Previous exploration and technical studies were focused on the known deposits at El Paredon with very limited regional exploration and there is the potential for the resource to be substantially increased within the area covered by the Permits. "Minera" will remain the operator of the property and will manage and control exploration work in line with that recommended in the NI 43-101 report.
The Company continues to hold a right of first refusal on the purchase from S.W.J. of the Jan Kanty Coal Mine in Upper Silesia. (see the Company news release of Sept. 06, 2011 for further details) negotiations are continuing with a nearby nearly depleted coal mine with regards to accessing the Jan Kanty 510 seam from their existing 510 seam roadways. If successful this would reduce capital costs, be more in accordance with the local communities concerns over environmental issues and allow for more coal to be made available for extraction from Jan Kanty.
A wholly owned subsidiary, Columbus Energy Poland Spz.o.o., has been incorporated to apply for other projects of merit which have been identified in Poland.
CEL currently has 65,206,291 shares issued and outstanding. The Company will be seeking a financing concurrent with the issue.

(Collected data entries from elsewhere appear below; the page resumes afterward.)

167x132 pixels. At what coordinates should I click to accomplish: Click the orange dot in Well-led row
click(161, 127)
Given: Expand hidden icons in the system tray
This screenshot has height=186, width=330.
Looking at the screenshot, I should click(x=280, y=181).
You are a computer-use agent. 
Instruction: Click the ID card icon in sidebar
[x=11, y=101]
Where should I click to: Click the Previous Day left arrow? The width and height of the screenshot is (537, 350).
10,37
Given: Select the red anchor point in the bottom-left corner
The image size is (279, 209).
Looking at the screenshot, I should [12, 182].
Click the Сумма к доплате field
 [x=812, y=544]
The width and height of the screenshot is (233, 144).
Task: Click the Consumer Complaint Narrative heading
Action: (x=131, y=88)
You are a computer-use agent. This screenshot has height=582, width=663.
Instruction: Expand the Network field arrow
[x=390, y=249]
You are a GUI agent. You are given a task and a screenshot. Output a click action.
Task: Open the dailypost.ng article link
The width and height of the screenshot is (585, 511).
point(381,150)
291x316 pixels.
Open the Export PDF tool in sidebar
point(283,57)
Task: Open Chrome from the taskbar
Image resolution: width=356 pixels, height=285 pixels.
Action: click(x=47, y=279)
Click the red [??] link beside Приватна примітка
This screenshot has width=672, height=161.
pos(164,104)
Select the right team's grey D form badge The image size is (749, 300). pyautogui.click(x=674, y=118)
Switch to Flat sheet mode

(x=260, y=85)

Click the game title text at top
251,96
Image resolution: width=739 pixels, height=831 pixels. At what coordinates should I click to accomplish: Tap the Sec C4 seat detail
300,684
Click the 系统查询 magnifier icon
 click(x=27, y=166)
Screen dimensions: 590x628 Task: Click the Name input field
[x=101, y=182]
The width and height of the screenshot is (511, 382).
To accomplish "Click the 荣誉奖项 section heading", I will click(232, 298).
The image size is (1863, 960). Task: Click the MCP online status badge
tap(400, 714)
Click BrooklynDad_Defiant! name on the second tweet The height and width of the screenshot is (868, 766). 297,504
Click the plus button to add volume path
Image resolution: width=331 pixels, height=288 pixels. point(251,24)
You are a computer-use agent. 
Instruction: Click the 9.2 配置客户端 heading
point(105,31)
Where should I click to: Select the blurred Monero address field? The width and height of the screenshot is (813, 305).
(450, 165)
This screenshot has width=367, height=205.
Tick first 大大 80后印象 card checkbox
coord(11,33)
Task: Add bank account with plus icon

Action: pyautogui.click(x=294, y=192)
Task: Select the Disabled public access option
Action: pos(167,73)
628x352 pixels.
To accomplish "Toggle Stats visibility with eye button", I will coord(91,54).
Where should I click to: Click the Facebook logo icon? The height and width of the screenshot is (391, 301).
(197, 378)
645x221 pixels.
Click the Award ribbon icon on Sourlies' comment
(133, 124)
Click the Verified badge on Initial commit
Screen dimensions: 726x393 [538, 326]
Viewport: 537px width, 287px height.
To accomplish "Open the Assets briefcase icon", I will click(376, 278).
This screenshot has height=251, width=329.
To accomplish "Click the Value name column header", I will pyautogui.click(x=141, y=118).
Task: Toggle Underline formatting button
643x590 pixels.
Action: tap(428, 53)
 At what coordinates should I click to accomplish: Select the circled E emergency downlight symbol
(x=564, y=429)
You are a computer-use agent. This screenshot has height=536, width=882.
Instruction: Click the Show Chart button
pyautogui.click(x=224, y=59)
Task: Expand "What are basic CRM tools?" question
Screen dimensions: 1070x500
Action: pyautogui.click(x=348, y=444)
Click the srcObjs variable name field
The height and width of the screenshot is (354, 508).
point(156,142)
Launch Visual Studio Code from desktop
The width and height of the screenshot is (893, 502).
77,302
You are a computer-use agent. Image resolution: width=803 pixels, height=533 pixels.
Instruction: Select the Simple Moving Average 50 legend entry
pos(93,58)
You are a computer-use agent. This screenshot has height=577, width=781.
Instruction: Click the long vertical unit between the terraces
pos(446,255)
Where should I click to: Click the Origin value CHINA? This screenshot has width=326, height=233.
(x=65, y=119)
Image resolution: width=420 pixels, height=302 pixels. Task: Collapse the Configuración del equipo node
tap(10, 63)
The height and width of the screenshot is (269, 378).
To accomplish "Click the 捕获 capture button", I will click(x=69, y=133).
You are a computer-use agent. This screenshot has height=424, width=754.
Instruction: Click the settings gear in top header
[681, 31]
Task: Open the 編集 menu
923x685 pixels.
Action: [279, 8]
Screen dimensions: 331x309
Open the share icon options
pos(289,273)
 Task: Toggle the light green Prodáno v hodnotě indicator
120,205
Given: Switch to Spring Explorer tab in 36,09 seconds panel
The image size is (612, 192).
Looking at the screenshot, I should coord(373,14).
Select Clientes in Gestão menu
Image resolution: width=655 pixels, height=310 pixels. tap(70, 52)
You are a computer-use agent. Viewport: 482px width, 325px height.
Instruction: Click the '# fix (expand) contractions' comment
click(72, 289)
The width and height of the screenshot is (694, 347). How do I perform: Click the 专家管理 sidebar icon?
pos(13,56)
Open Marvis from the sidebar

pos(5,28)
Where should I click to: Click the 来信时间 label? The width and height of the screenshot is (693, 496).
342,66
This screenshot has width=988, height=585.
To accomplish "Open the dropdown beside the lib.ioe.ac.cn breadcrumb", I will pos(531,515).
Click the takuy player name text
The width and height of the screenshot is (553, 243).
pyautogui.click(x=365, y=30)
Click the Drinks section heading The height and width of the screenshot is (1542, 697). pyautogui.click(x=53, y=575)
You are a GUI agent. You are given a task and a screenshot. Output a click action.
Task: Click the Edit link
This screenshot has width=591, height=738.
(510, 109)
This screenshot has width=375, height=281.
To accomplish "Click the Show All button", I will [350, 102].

The closing of the transaction detailed herein remains subject to the acceptance of the TSX Venture Exchange.
Mr. Andrew Gourlay, P. Geo., is the Qualified Person who reviewed and approved the scientific and technical information contained in this news release.
This news release includes certain "forward-looking statements". All statements other than statements of historical fact included in this release, including, without limitation, statements regarding potential mineralization, exploration results and future plans and objectives of the Company are forward-looking statements that involve various risks and uncertainties. There can be no assurance that such statements will prove to be accurate and actual results and future events could differ materially from those anticipated in such statements. Important factors that could cause actual results to differ materially from the Company's expectations include market prices, exploitation and exploration results, availability of capital and financing, general economic, market or business conditions, uninsured risks, regulatory changes, defects in title, availability of personnel, materials and equipment, timeliness of government approvals, unanticipated environmental impacts on operations and other exploration risks detailed herein and from time to time in the filings made by the Company with securities regulators. The Company expressly disclaims any intention or obligation to update or revise any forward-looking statements.
Neither TSX Venture Exchange nor its Regulation Services Provider (as that term is defined in the policies of the TSX Venture Exchange) accepts responsibility for the adequacy or accuracy of this release.